Structures of La Jolla virus and Motts Mill virus infecting Drosophila suzukii

Maria Gondova1, Dominik Hrebik2, Benjamin Lamp3, and Pavel Plevka1

1Central European Institute of Technology, Masaryk University, Brno, Czech Republic
2Max Planck Institute of Biochemistry, Martinsried, Germany
3Justus Liebig University, Giessen, Germany

Drosophila suzukii is an invasive insect pest causing severe economic damage to fruit crops. Chemical pesticides are inefficient in controlling the spread of D. suzukii, therefore other strategies need to be deployed. One promising alternative is the utilization of entomopathogenic viruses. Advantage of viruses as a biopesticide is that they are host specific and have limited impact on non-targeted organisms.

Here we present cryo-EM structures of two such candidate biopesticides, La Jolla virus (LJV) and Motts Mill virus (MMV). Both, LJV and MMV, have small non-enveloped icosahedral capsids enclosing +ssRNA genomes. We have reconstructed virion and empty particle of LJV with respective resolutions 3.0 Å and 3.3 Å, and virion of MMV with resolution 2.7 Å.

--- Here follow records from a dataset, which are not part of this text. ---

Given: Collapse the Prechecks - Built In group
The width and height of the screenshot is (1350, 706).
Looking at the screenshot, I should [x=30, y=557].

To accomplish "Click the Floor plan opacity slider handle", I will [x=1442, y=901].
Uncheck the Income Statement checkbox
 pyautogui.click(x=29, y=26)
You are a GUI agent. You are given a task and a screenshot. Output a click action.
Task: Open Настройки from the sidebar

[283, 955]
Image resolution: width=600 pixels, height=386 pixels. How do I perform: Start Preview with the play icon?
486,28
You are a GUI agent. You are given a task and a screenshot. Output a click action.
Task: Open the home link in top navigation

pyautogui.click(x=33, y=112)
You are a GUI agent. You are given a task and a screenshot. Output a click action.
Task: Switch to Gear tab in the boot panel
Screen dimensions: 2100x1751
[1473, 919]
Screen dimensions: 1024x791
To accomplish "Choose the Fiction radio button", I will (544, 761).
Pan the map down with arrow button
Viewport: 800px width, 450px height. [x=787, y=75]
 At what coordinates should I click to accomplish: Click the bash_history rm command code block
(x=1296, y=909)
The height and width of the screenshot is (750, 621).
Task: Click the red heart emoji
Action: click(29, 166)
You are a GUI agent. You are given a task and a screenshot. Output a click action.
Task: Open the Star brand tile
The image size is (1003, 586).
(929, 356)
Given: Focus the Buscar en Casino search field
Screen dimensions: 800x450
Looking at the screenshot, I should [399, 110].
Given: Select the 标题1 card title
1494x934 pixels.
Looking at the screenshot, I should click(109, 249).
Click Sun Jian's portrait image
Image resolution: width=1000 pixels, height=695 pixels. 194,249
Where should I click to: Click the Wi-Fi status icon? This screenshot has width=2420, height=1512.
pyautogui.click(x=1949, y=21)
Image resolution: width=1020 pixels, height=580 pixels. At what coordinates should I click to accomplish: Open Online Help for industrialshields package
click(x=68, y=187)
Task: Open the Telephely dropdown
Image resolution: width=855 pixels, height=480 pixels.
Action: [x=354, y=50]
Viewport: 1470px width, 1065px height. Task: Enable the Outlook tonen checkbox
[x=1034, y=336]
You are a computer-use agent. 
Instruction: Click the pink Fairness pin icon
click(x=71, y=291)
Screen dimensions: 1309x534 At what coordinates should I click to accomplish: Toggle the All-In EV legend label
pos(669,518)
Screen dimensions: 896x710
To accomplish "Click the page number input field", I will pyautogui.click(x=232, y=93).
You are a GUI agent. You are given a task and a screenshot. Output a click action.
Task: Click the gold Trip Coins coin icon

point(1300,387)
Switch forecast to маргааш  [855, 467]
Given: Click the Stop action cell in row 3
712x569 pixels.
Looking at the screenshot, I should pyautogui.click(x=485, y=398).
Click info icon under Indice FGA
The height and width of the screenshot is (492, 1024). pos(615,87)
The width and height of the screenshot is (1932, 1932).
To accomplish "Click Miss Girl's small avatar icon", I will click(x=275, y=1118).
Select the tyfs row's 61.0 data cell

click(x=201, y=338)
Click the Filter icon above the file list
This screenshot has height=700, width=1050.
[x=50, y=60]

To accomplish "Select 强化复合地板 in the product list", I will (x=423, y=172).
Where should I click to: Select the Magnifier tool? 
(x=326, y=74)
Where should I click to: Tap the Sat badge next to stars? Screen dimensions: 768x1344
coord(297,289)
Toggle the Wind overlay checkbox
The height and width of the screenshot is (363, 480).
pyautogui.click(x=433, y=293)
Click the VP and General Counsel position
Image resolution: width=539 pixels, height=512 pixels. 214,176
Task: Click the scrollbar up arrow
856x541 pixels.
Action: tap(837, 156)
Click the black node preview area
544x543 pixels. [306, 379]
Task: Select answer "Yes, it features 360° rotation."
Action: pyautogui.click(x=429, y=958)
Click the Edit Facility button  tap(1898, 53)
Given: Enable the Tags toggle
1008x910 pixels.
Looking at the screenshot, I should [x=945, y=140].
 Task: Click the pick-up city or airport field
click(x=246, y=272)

LJV has been preliminary classified as an iflavirus and its overall virion structure follows the typical picornavirus-like pattern. The three capsid proteins VP1, VP2 and VP3 form a pseudo-T3 icosahedral shell with the diameter ~300 Å. Unlike the previously characterized iflaviruses of honeybees, LJV capsid does not contain surface domains or decoration proteins. The interpentamer contacts are stabilized by the N-termini of VP1 and VP2. These N-termini were not resolved in the empty particle resulting in the reduction of interpentamer contacts and expansion of the particle.

MMV is related to solemoviruses and tombusviruses. The capsid is arranged with icosahedral T3 quasi-symmetry with three copies of the coat protein forming the icosahedral asymmetric unit. The architecture of the virion is stabilized by the bivalent cation-mediated interactions of the coat proteins.